Europeans and other Western nations have dominated automotive excellence for over a century. Whether it’s the satisfying thud of the door closing on a Volkswagen from Wolfsburg or the beauty of a Ferrari from Modena, these brands are iconic – and very lucrative for their manufacturers. When we think of reliability, the Germans, and latterly the Japanese, have had it sewn up. But if you rest on your laurels, an upstart will soon be chasing at your heels.
The Chinese are not exactly upstarts in the traditional sense: it’s more than a decade since they surpassed America to become the most prolific car-makers in the world. But despite reaching that milestone in 2008, China’s cars were still mostly clones of cheap Western vehicles.
Now, however, China is arguably producing the best cars in the world, and on track to dominate auto manufacturing. How did this happen and will the West be able to regain its crown?
The centre of excellence in car manufacturing moved from Europe at the turn of the 1900s to the US with the growth of Detroit as the world’s auto powerhouse. The 1980s and 1990s saw Japan and South Korea surge ahead, only for Europe to rise again in the early noughties as Volkswagen duelled Toyota to be number-one manufacturer by output.
Each continent has added its own flavour along the way, from innovation in safety in Europe to volume production in the US to lean manufacturing in Japan.
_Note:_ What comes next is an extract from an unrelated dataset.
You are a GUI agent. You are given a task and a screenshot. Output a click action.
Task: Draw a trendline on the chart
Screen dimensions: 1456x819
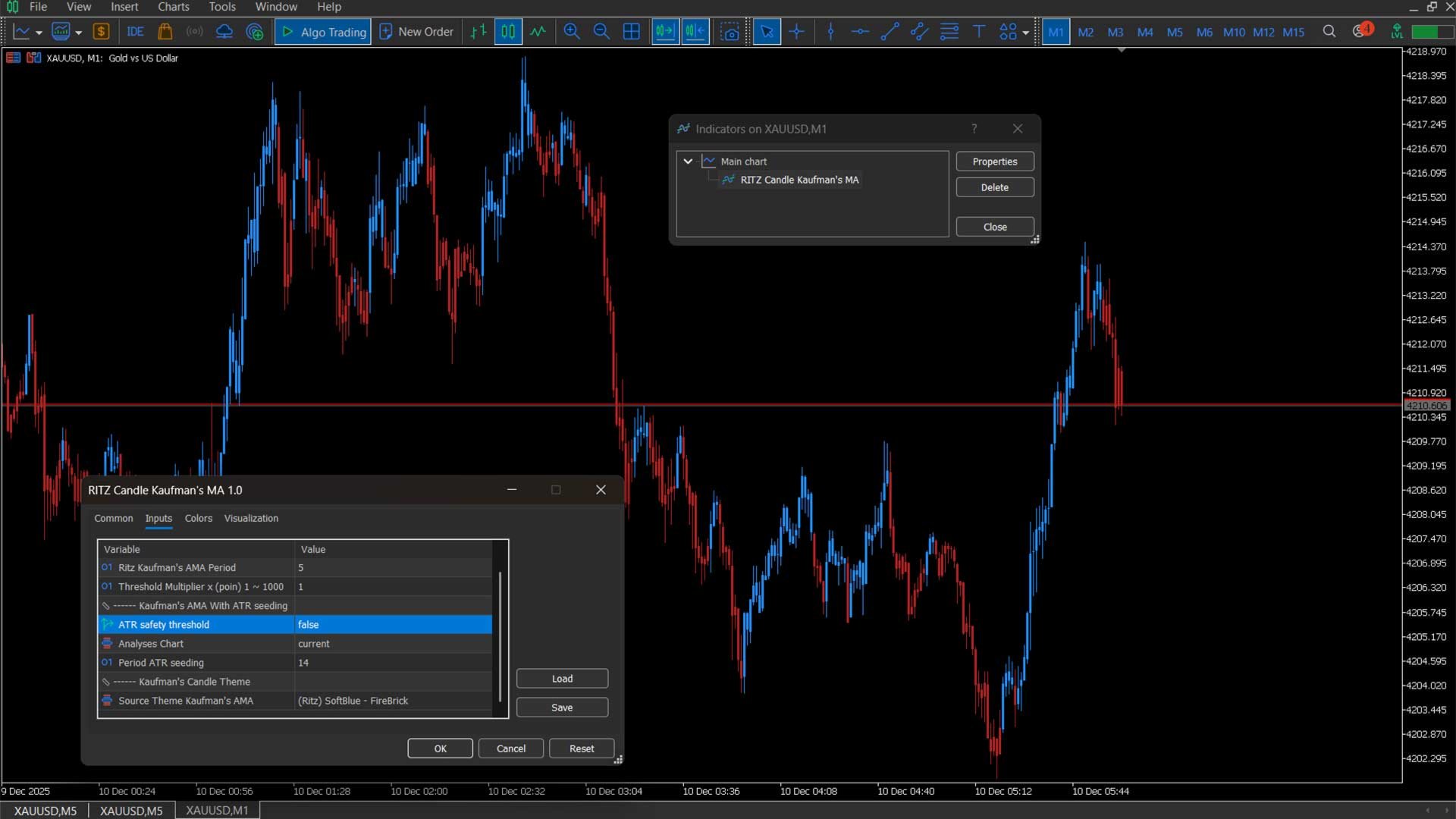click(x=890, y=32)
It was Toyota’s manufacturing systems that saved German-owned Porsche when it was facing dire business conditions in the 1990s, for instance.
China has gradually built its auto-making capabilities during these different eras. It originally began making Soviet-designed utility vehicles under licence in the 1950s, before its state-owned companies reached similar arrangements in joint ventures with Western manufacturers like General Motors and Volkswagen in the 1980s. This produced cars that were far better designed and more sophisticated, and soon China’s roads were becoming choked with Western clones.